Vaughn stood in the middle of the ring, his chest heaving, blood dripping from his knuckles, the crowd screaming and pounding on the cage all around him, and he felt…not a goddamn thing. No rush from the win, no thrill from the fight—nothing but his heart thundering way too hard in his ears, his aching knuckles, and the sweat dripping off him in cold rivulets, stinging the cuts on his face.

The crowd thundered their approval. All except one guy, who stood silently with his arms crossed over his chest, a frown pulling down the edges of his mouth.

Fucking hell. How had his twin found him?

Cam just shook his head, and his shoulders moved in a heavy sigh. He jerked his chin toward the front of the building, then walked away.

Oh yeah. He had a few choice words to say. Vaughn didn’t particularly want to hear any of them, and for a half second, he considered pretending he hadn’t seen Cam…

But no. That was a cop out, something a coward would do. And he was a lot of unflattering things—knew it, accepted it—but coward was nowhere on that list.

He grabbed his shirt, jacket, and water bottle and left the cage. The crowd parted. Either they sensed his shitty mood or they were just smart guys that knew he didn’t want any backslapping congratulations.
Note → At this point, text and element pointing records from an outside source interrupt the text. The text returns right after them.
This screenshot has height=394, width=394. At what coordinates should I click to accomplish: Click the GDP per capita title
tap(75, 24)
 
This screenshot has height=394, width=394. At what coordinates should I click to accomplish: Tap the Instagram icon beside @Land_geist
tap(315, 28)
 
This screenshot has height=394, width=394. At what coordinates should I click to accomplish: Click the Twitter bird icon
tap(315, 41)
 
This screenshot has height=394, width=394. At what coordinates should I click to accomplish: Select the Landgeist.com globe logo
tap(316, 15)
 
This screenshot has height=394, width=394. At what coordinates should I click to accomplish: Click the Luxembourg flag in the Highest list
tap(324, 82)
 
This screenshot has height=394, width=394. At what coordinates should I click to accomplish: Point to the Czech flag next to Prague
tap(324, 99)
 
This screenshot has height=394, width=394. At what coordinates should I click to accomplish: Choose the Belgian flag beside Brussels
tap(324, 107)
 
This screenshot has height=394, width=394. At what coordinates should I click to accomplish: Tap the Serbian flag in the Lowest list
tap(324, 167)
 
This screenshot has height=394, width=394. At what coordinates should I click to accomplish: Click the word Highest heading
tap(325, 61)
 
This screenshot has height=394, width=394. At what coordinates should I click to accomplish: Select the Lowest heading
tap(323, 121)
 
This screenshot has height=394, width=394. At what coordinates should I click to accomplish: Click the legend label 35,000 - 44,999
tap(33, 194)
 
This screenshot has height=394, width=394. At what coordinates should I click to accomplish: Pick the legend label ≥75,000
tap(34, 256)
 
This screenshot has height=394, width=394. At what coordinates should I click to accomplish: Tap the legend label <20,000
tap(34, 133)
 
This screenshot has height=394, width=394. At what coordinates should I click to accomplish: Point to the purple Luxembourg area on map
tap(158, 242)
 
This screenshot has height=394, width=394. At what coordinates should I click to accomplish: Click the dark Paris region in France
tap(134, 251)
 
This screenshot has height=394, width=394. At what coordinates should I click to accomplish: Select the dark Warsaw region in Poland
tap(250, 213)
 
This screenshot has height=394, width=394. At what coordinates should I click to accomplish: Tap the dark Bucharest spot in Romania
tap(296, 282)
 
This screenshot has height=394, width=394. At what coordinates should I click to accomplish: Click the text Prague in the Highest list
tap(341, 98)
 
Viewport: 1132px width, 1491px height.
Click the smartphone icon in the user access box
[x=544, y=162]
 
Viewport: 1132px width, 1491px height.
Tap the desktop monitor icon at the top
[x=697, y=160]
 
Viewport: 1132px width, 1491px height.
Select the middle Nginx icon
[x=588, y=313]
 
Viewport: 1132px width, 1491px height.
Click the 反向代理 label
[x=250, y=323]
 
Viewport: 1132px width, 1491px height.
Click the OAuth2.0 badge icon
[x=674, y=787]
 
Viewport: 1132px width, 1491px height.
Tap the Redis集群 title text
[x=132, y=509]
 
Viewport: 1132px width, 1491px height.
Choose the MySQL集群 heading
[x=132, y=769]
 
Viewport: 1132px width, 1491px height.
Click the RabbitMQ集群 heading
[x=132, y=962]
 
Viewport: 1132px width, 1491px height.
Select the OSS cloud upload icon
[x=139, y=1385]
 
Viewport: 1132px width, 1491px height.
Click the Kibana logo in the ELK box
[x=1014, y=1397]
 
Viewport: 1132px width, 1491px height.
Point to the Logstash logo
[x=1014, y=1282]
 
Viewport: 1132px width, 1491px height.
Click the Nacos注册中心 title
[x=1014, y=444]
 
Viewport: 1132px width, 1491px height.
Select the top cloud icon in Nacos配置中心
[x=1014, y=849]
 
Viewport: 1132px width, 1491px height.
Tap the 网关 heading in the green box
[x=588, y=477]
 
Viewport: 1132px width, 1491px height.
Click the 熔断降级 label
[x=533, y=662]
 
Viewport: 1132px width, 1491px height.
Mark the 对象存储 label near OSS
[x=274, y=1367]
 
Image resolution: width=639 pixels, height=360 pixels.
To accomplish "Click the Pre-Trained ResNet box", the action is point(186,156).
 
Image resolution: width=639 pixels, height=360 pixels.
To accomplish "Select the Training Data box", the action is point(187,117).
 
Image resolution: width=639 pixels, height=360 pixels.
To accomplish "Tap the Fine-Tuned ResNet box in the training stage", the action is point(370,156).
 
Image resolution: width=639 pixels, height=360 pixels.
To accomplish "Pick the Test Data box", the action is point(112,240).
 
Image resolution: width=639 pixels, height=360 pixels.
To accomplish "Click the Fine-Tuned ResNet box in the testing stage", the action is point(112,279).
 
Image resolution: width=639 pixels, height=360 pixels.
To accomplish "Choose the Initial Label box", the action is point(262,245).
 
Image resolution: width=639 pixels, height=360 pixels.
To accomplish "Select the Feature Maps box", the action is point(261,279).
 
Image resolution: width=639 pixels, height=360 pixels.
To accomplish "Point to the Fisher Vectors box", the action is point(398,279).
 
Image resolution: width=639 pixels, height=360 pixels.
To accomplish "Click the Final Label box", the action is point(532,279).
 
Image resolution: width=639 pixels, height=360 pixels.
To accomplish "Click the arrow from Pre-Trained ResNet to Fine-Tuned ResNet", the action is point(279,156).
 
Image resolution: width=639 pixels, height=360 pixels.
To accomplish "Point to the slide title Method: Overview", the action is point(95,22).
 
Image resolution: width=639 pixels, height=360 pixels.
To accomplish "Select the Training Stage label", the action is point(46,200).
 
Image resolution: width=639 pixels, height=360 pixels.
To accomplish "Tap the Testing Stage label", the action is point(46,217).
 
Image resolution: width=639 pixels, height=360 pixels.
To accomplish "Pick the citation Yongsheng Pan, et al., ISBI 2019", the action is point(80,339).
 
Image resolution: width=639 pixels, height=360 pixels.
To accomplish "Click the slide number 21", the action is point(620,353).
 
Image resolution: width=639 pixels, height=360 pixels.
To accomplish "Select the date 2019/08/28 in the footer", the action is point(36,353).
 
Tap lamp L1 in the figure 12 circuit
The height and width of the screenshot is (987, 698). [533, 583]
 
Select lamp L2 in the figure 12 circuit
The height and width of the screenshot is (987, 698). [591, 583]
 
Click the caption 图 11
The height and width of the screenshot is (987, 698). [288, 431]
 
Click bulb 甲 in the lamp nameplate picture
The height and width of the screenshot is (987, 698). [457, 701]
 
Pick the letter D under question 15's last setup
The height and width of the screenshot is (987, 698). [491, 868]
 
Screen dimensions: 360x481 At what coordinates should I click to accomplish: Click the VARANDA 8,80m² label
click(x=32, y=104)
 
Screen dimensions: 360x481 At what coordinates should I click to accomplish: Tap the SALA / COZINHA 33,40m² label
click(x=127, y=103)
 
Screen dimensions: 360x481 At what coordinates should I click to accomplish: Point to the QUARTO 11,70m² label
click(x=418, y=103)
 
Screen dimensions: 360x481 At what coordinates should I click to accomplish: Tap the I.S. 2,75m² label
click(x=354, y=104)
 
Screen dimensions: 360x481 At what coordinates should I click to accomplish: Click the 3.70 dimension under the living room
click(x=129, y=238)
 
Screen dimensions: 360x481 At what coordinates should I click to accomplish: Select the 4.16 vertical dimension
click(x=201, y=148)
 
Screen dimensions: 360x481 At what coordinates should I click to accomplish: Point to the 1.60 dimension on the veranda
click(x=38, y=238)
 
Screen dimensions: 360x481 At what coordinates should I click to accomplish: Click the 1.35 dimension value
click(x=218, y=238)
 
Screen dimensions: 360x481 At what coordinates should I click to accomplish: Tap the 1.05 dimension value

Or mostly smart guys. One overly-tanned little shit stepped into his path, and little was an understatement. He couldn’t have topped five-five, and maybe one-thirty soaking wet. He wore a white tracksuit and had so many chains draped around his skinny neck, it was a wonder the dude was able hold his head up.

“You fucking cheater.”

Vaughn stopped, a surge of anger heating the back of his neck. He scowled. “I don’t cheat.”

“My cousin doesn’t lose!”

“Neither do I.” This conversation wasn’t worth his time. Vaughn tried to step around the entitled little prick, but a much bigger guy who had the hard, flat eyes of a killer blocked him.